The key points to be addressed are:

  • Describe Puerto Rico’s colonial histories and other marginalized cultures and identify their historical and current challenges. 
  • Showcase current practices of the cultural representations in artistic practices and communities.
  • Discuss cultural diversity in sensible and inclusive ways through a participatory workshop.

Organizer Bios:

Sangmi Yoo
Born in South Korea, Sangmi Yoo’s recent work has been considering the often-problematic cultural representations of botanic gardens. Her print installations combine various digital, traditional, and post-digital printmaking techniques. Awards for her work include a Denbo Fellowship from Pyramid Atlantic Art Center, an AHL Foundation Visual Arts Prize, and a Puffin Foundation Artist Grant.
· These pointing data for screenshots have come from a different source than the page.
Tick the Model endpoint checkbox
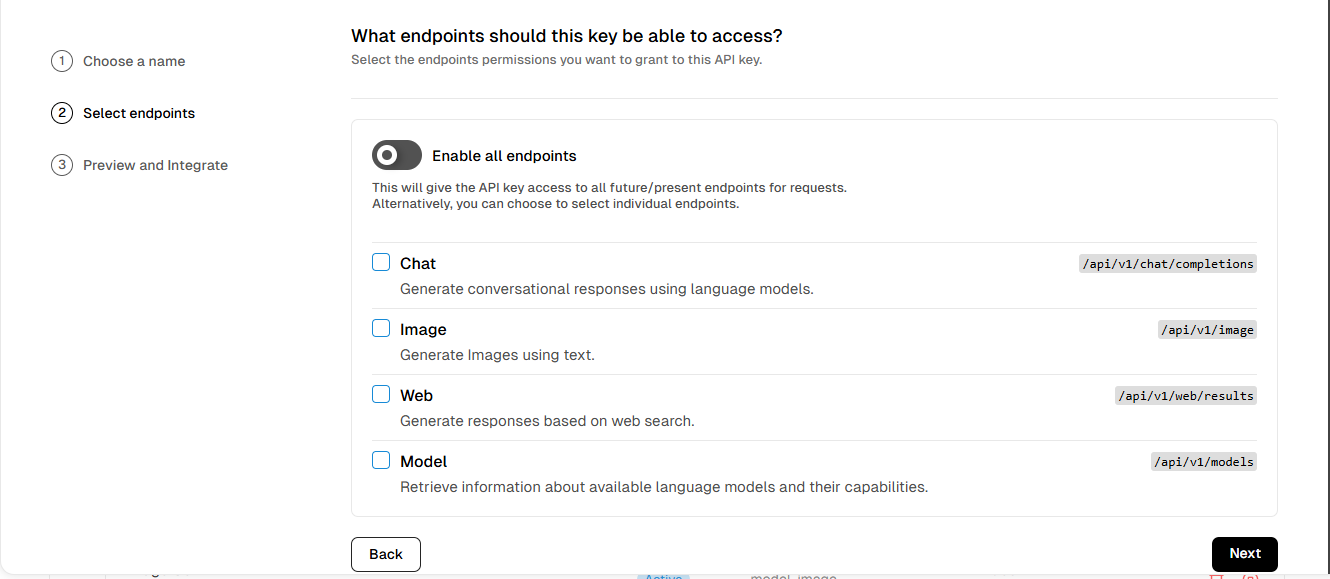The height and width of the screenshot is (579, 1330). (x=381, y=460)
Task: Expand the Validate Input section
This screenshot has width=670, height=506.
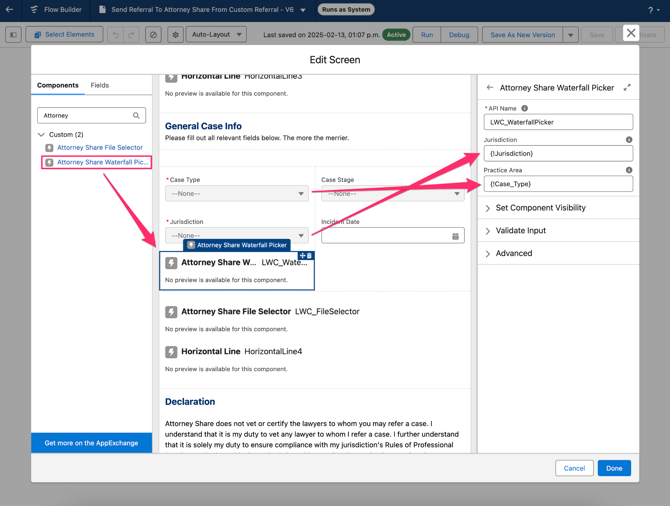Action: coord(520,231)
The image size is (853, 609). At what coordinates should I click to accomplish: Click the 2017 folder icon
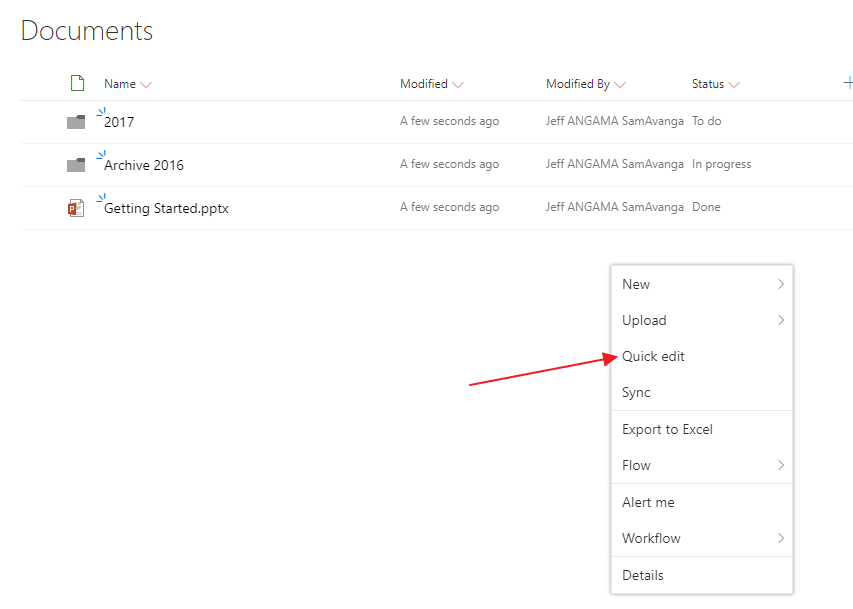76,122
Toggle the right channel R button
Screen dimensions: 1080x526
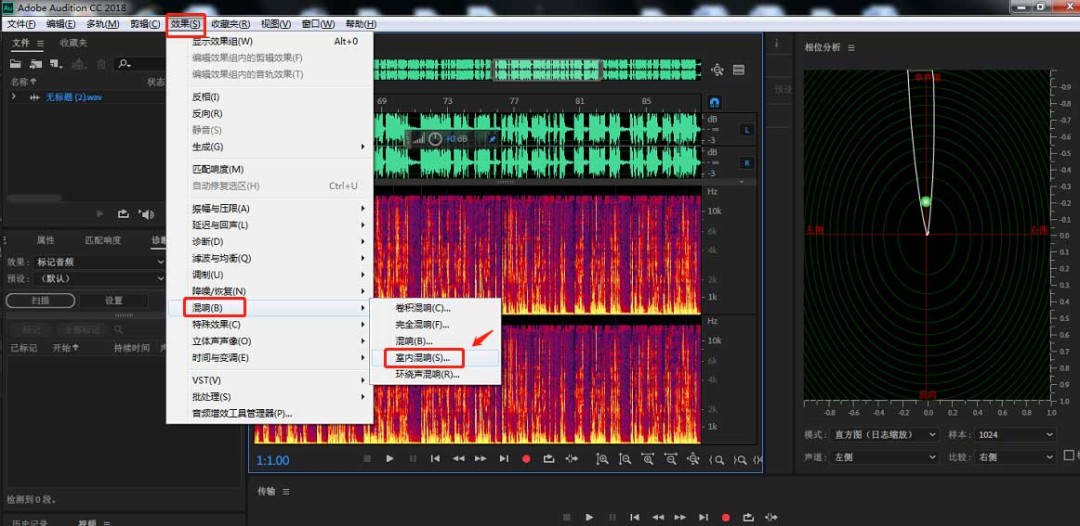[746, 163]
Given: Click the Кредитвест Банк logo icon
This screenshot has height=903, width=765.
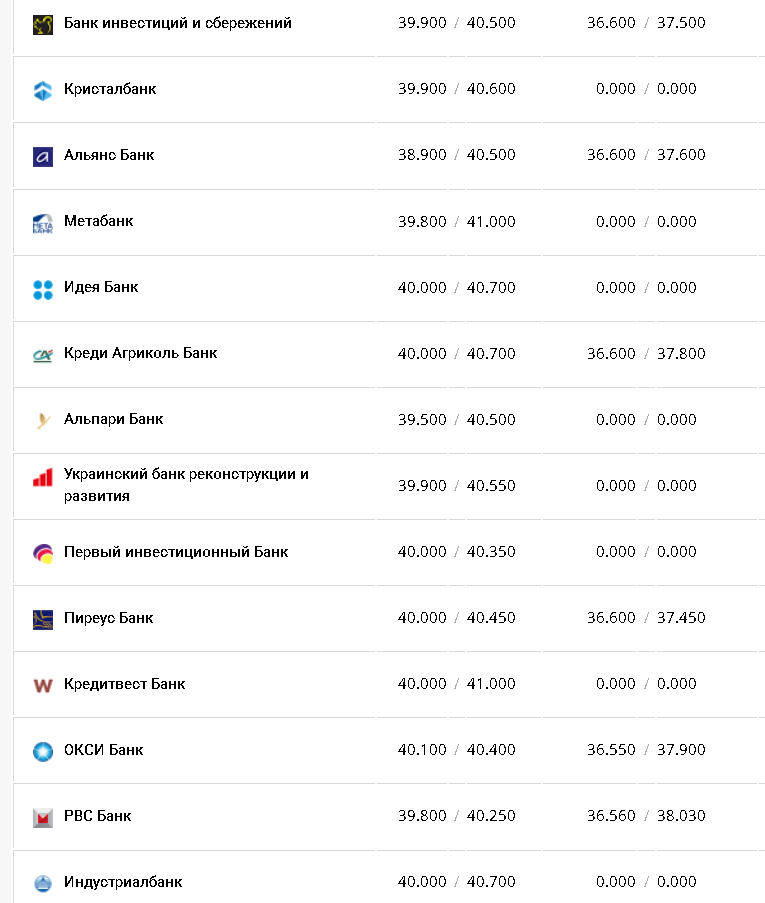Looking at the screenshot, I should tap(42, 685).
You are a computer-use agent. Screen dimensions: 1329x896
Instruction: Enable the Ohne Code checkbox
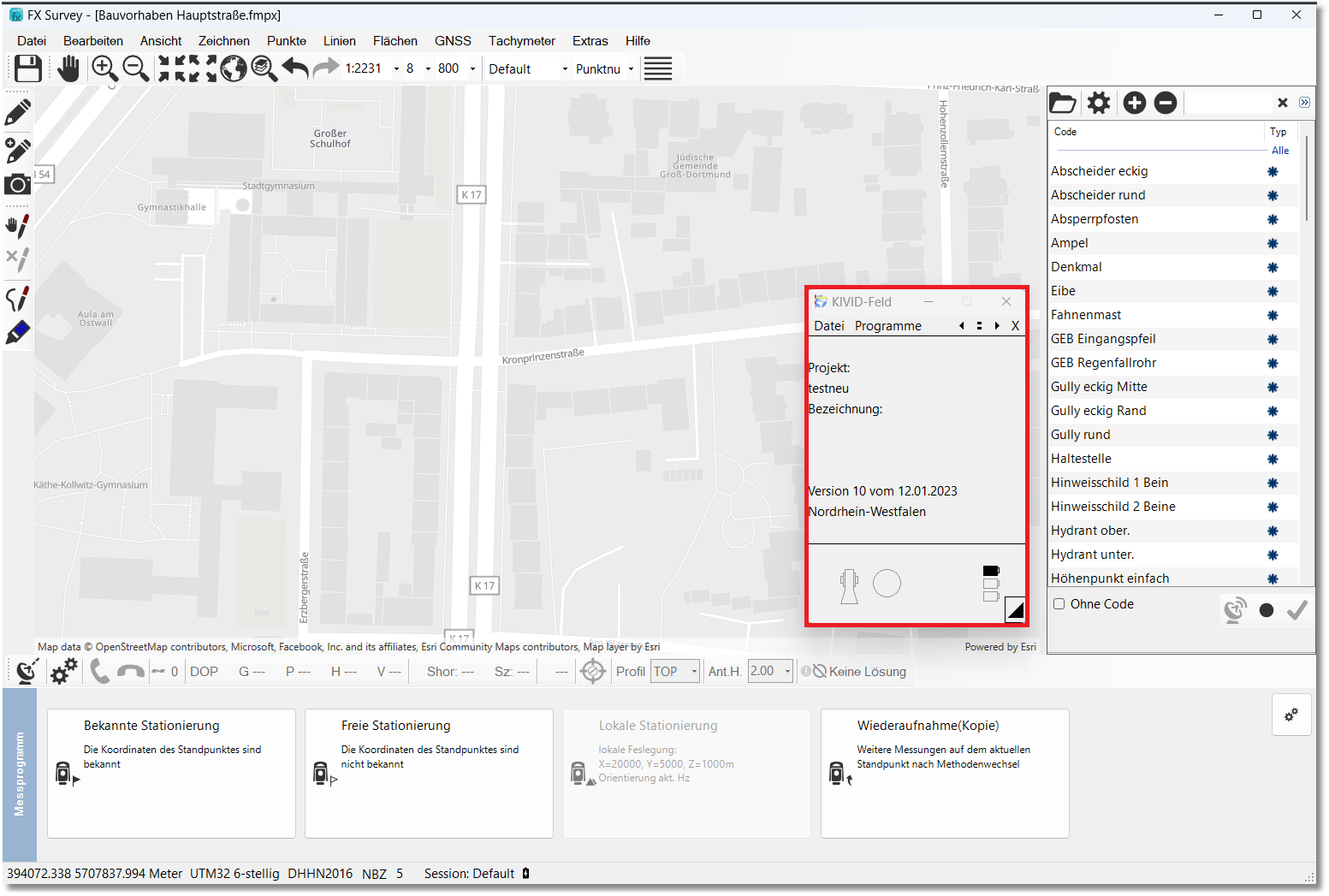(1059, 604)
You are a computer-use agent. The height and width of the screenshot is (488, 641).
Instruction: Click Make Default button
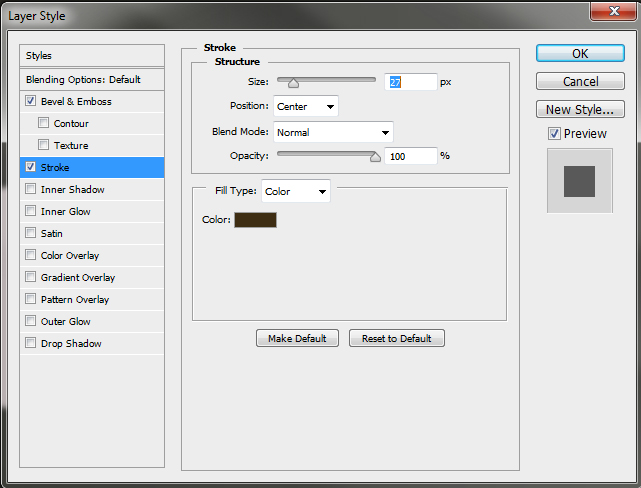[297, 339]
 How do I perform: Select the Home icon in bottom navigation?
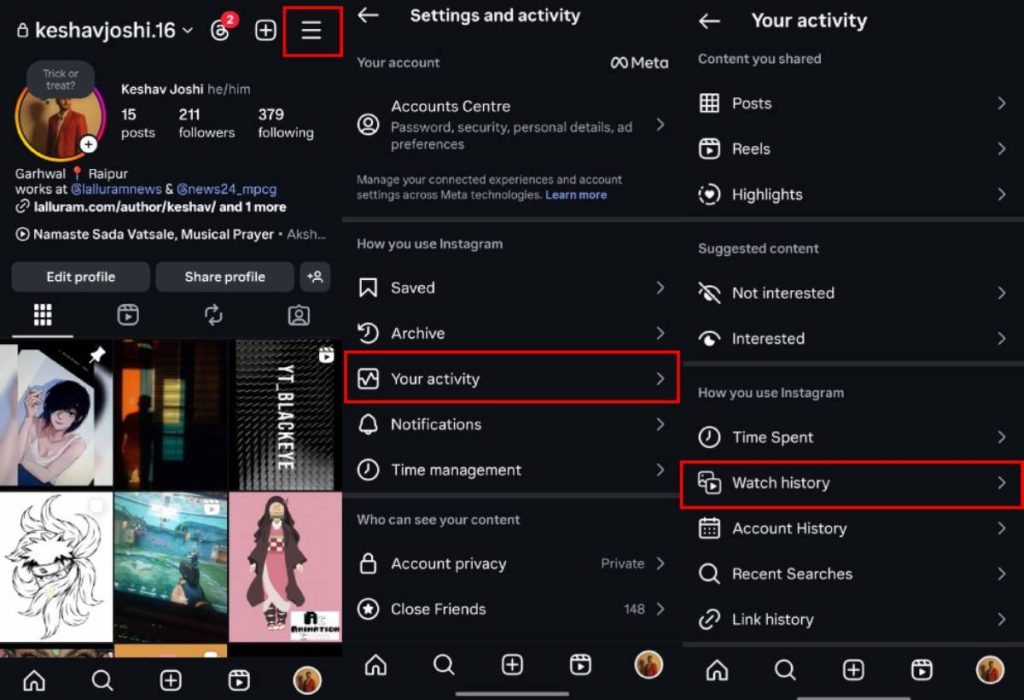(34, 680)
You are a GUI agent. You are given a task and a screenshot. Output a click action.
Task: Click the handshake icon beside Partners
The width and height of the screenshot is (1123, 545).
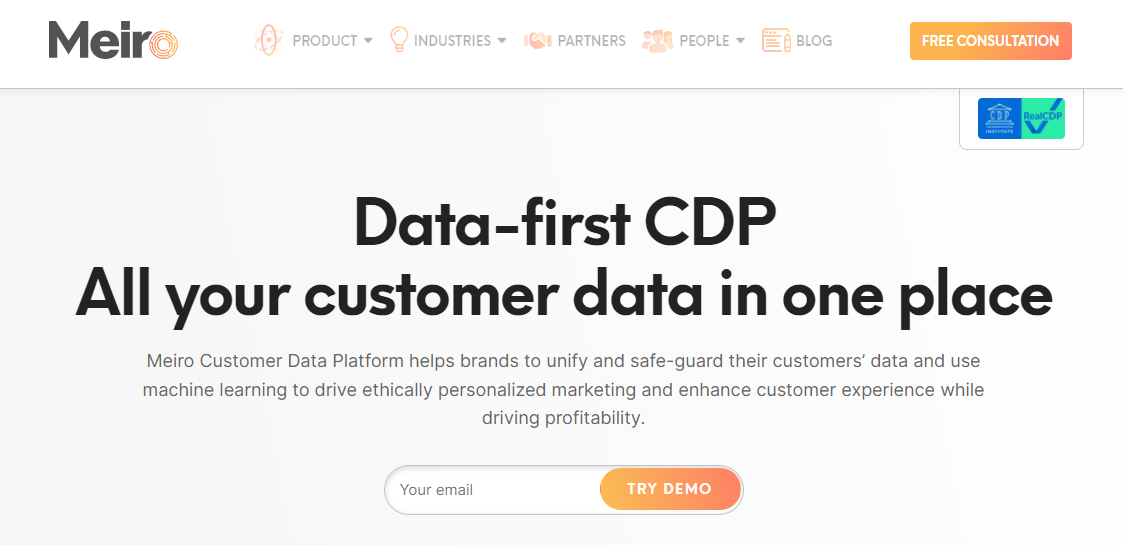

She has exhibited in venues, such as Lucca Biennale Cartasia 2024 in Lucca, Italy, MOCA Jacksonville in Florida, the American University Museum in Washington DC, Seoul Olympic Museum of Art, the Museum of Printing History in Houston, the Moonshin Museum in South Korea, the Gyeongnam International Art Festival in South Korea and the Pacific Rim International Print Exhibition in Christchurch, New Zealand.

Rosenda Álvarez Faro
Born in Santurce, Puerto Rico, Rosenda Álvarez Faro obtained a BFA with a major in Printmaking and a minor in Sculpture from the School of Fine Arts and Design of Puerto Rico in 2011 and is a co-founder and an artist of Taller Malaquita. Álvarez Faro works in printmaking, bookbinding, pamphlets, and murals. Her work was featured in El Espacio Común (2019) at the Museum of Art of Puerto Rico, and the 4th Poly/Graphic Triennial of San Juan, Latin America and the Caribbean (2015), both curated by Vanessa Hernández. She has been part of the De Aqui Pa’Ya project as a workshop leader and muralist in Comendador, Elías Piñas, Dominican Republic (in 2019, 2018, 2017, 2015, 2014 and 2010). She has also participated in group exhibitions such as Blanco y Negro in Santurce (2016), Malas Impresiones III in Río Piedras (2015) and Causality in Santurce (2014).

Image Credit:
Rosenda Álvarez Faro, ¡BANG!, Screenprint, 2023. | Sangmi Yoo, The Way Things Are, Screenprint, 2023.